Uno de los vecinos que vigilaba encontró al ladrón con las manos en la masa y llamó al resto de personas que montaban guardia, que rápidamente se unieron a él. Delante de ellos, como si los espectros realmente existieran y fueran algo tan natural como el día o la noche, había una figura tapada con una manta negra, levitando unos centímetros sobre el suelo, con una daga que movía diestramente con una mano mientras decapitaba un pollo sujeto con la otra. La figura pareció percatarse de la gran expectación que estaba provocando sobre los habitantes del pueblo, que, armados con antorchas, guadañas, palos y otras armas espontáneas, no paraban de mirarla.
Con una velocidad sobrenatural, la figura partió “volando” literalmente con el pollo muerto en la mano hacia el edificio, confundiéndose en la negrura de la noche. Todos los vecinos, sin dudarlo, y venciendo el miedo a lo sobrenatural debido a que la masa humana reduce el temor, corrieron raudos hacia el oscuro y viejo edificio para atrapar al ladrón y detener la matanza de sus animales.
Al llegar allí, entraron salvajemente al edificio iluminándolo con sus antorchas. No encontraron nada en el primer piso, sólo viejas camillas y mesas quirúrgicas con telarañas.
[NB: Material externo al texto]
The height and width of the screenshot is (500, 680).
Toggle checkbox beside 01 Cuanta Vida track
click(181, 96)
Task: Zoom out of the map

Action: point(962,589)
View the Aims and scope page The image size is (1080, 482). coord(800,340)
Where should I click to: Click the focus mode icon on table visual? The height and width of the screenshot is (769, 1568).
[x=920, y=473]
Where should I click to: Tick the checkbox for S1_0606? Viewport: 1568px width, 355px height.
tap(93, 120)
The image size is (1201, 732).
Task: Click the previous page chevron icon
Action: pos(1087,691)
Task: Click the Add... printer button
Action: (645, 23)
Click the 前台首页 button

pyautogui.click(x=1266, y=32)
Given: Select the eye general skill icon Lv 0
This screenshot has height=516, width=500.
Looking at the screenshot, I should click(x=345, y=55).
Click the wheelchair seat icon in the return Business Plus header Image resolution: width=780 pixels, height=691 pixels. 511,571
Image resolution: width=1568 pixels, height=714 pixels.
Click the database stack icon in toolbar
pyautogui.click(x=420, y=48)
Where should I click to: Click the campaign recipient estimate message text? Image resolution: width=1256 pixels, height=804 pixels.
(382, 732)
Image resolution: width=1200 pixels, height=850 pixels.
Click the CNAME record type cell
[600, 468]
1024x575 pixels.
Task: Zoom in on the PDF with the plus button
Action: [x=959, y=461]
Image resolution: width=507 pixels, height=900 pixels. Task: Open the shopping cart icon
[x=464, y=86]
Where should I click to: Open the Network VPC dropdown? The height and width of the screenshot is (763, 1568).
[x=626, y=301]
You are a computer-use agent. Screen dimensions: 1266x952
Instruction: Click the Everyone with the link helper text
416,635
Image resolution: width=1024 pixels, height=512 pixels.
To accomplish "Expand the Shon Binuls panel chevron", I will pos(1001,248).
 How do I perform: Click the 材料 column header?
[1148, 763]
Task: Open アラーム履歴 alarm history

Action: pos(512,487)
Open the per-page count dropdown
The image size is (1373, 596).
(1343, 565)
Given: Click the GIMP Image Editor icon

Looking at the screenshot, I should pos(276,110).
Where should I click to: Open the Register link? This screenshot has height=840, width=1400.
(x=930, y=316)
Pero, al subir al siguiente piso, todos ellos se detuvieron y quedaron petrificados al ver el repugnante espectáculo que tenían ante sus ojos. En la sala que se abría ante sus narices había varias decenas de cuerpos famélicos, encogidos, de largas melenas y que se les notaban todos los huesos. Les miraban en asustadizas posturas, tirados por el suelo, acurrucados en los rincones, mientras cientos de trozos de animales y gran cantidad de sangre estaban esparcidos entre ellos y por sus cuerpos. En el centro, la figura de la dama con la manta negra permanecía de pie, levitando, con el pollo ensangrentado y la daga en las manos.
Todos los vecinos salieron huyendo despavoridos en una torpe carrera. ¿Los enfermos olvidados? ¿Fantasmas? Nadie supo quiénes eran los humanos o tal vez los espectros que allí estaban. A partir de entonces, cada fin de año los vecinos de este pueblo dejan, antes por temor y ahora por tradición, algunas gallinas o cerdos u otros animales en la entrada de la arboleda, y gracias a ello, dicen los viejos del lugar (a los que ahora se les considera que cuentan batallitas inventadas) que los gritos no se han vuelto a escuchar por las noches. Lo que bien es cierto, es que esos animales cada mañana de año nuevo han desaparecido.